In response to the humanitarian crises of 2004 and 2005, online givers were fast and generous, a new report says.
Network for Good, a nonprofit that processes online contributions to about 23,000 different charities, issued a report based on transactions it handled in response to the Asian tsunami in 2004 and last year’s Hurricane Katrina and the earthquake in Pakistan.
Almost 200,000 gifts through Network for Good accounted for a total of $24.5 million in response to those three crises alone, says the report.
The report, “Impulse on the Internet: How Crisis Compels Donors to Give Online,” analyzes the 82,000 donations totaling $11 million for tsunami relief, 107,000 donations totaling $13 million for Hurricane Katrina and 3,100 gifts totaling $500,000 for the earthquake in Pakistan.
Overall, online donors were more generous that offline donors, with online gifts averaging about $125 for the three disasters, compared to an average offline charitable gift of $27.
Online gifts tended to be impulse-driven, peaking and dropping within the two to six days following a disaster.
Much of that was driven by news coverage of disasters, the report says, with about half of Network for Good’s traffic coming from links with AOL and Yahoo!’s news sites.
Most donations were directed to well-known charities, including the American Red Cross and the Salvation Army, but when presented with choices, many donors opted for smaller or less well-known groups.
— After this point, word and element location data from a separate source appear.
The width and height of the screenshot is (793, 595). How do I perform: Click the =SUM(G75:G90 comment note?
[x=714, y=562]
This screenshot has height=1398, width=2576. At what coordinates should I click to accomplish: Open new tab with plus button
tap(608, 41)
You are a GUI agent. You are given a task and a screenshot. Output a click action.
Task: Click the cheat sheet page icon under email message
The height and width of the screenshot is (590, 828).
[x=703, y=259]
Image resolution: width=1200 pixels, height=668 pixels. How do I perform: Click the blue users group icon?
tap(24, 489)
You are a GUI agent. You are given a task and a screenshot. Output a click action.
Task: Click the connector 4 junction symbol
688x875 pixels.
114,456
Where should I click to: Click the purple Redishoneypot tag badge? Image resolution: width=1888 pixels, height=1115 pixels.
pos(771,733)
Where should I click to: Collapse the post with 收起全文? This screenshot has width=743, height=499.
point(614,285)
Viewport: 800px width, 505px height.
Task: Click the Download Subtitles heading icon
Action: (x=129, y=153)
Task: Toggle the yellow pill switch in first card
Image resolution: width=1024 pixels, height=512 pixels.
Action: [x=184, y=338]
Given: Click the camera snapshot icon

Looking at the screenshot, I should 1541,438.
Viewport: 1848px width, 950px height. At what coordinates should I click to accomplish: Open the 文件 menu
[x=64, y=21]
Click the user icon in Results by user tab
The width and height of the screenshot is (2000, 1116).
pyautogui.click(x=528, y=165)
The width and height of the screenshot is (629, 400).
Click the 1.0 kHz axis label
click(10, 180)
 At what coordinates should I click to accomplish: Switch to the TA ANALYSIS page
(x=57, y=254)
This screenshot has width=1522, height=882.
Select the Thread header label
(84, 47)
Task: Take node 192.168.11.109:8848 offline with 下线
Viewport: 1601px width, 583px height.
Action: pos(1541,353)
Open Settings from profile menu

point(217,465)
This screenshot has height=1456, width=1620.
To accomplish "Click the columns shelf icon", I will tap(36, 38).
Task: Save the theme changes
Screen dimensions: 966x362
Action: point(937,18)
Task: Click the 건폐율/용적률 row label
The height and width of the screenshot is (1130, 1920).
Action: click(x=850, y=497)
Despite the rise in online giving, donors remain worried about fraud, the report says, noting that “privacy and security” was the most popular frequently-asked question on the Network for Good site.
While crisis giving was strong, it does not appear to have negatively affected regular giving, as overall non-crisis giving was higher in 2005 than in 2004.
To take advantage of donors’ willingness to give quickly and generously in response to crises, Network for Good recommends charities set up online-donation processes in advance of disasters.